The "upper row" OTOH doesn't need diodes because the switches are interlocked. There is no place where different signals are brought together, except when a switch is pushed.
I'm working on the other switches...
More schematicsing :-D
Going further, I added the dual hex encoders and tried to join everything together:
It's almost complete. b2,b1,b0 didn't change, nor did b15,b14,b13,b12,b11. The SRI field (and the LSB of the condition) can be combined with the lower half of the immediate field, while the condition field (plus a couple more bits) can be combined with the higher half.
However the simultaneous activation of the lower half for both Imm4 and Imm8 is more complicated and not yet implemented.

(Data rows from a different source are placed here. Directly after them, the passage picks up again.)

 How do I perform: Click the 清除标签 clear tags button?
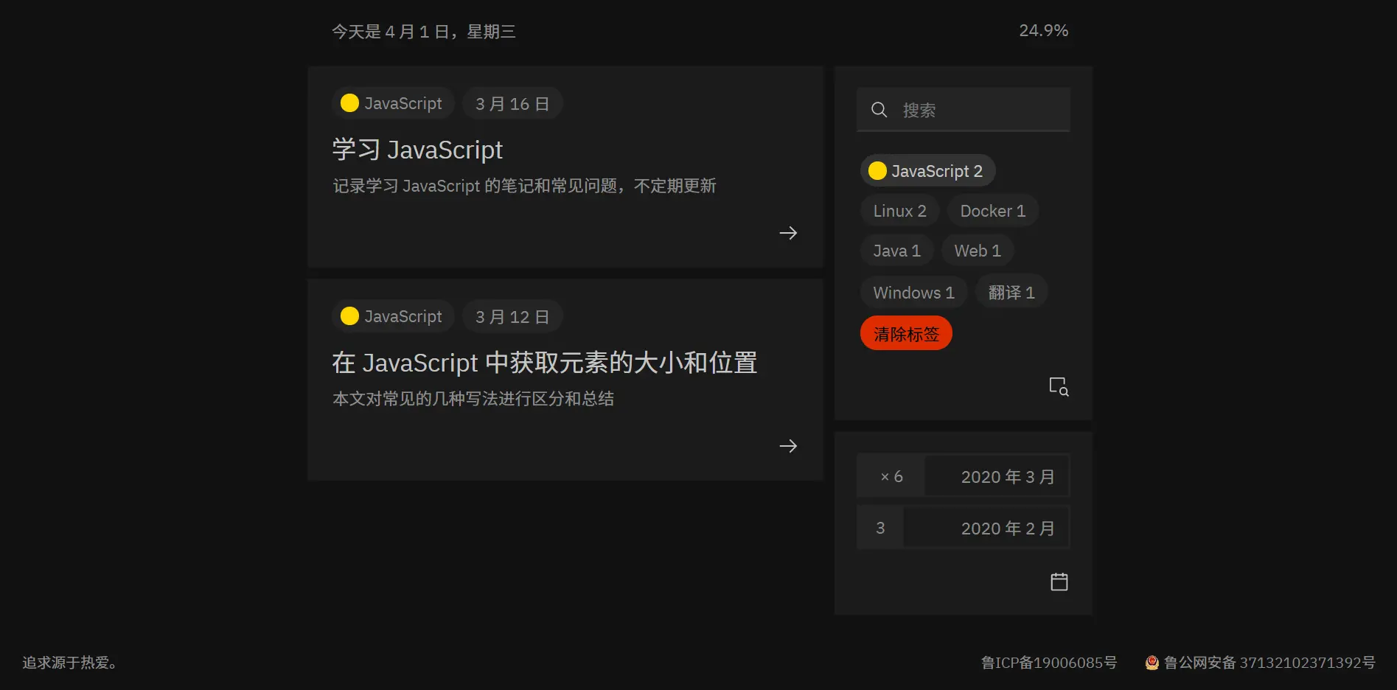[x=905, y=333]
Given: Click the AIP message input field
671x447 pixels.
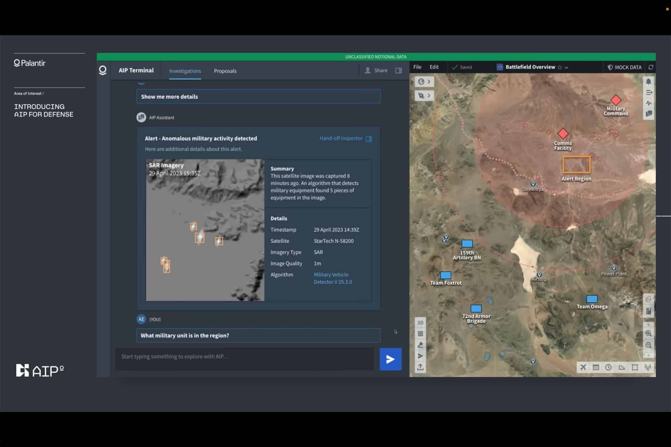Looking at the screenshot, I should (x=245, y=357).
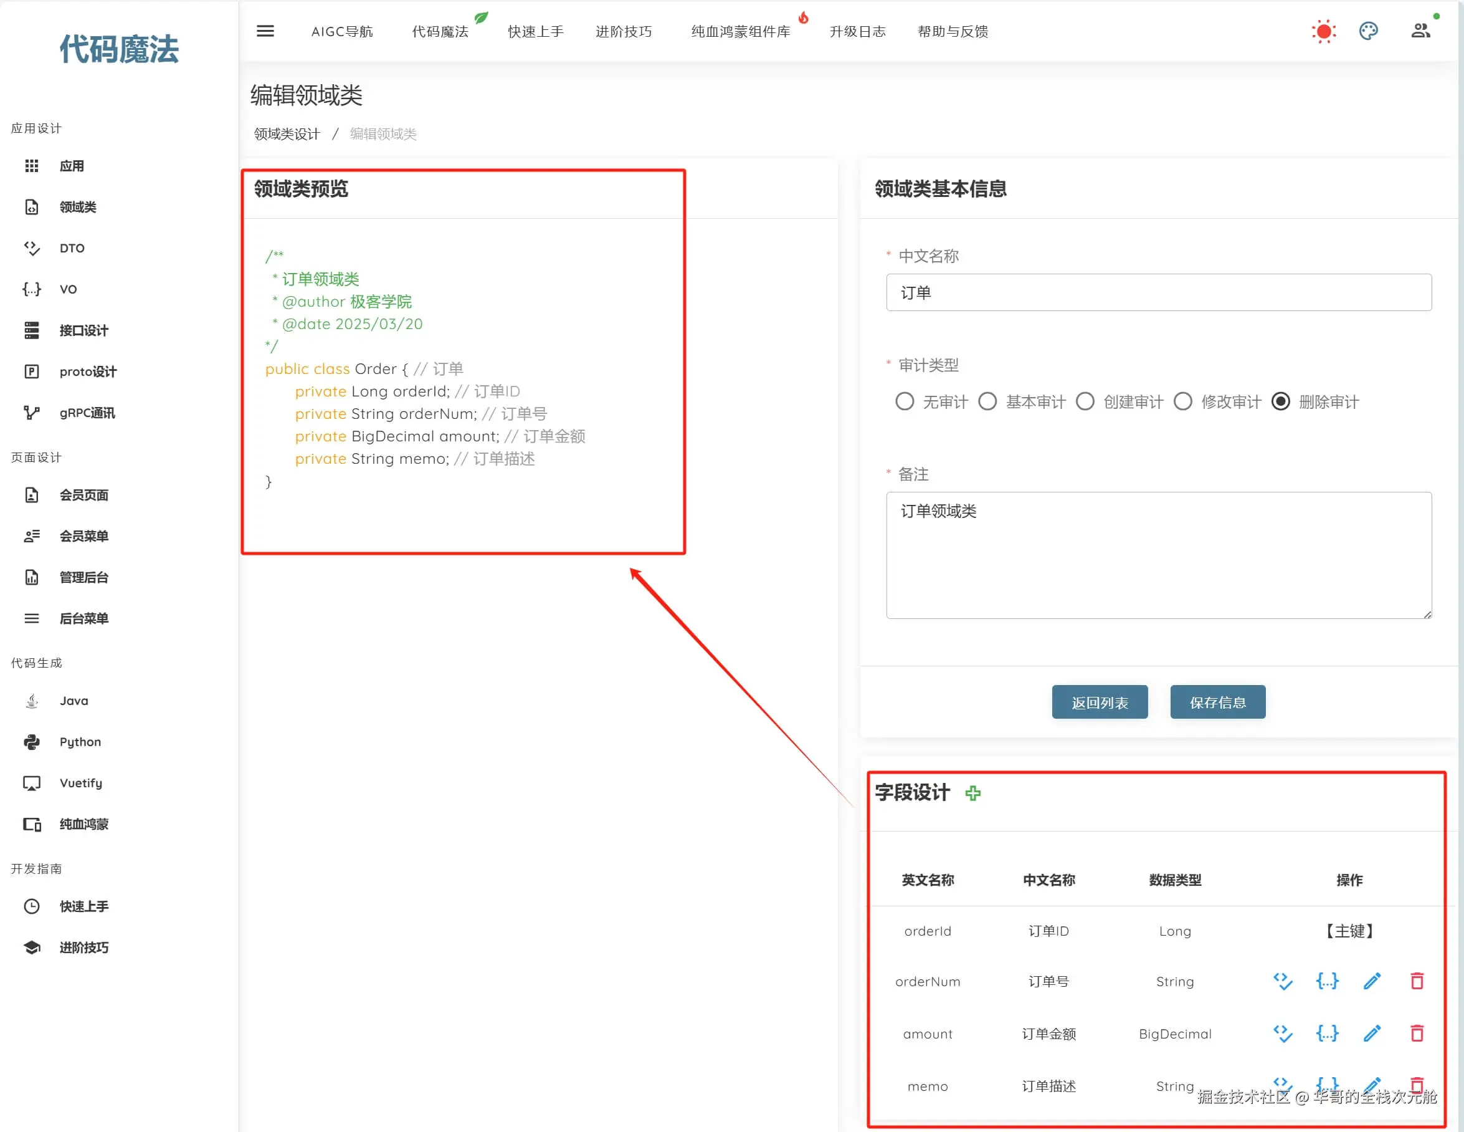Screen dimensions: 1464x1132
Task: Open 领域类 in the sidebar
Action: (x=78, y=207)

The trivial version would use another diode, so the total drop would be 3 diodes !
I need a method to reduce this drop, I suspect there is a way to keep it down to 1 drop but I need to test it...
And I should switch from dia to EAGLE :-D
I solved a potential problem caused by several diode drops in series :
The free switches for the XT button isolate the main signals and prevent the use of diodes. The hexadecimal encoder requires separate switches, so each signal can be driven by a pair of diodes (instead of one diode at the output).
There is one remaining switch and I wonder how to use it to remove more diodes...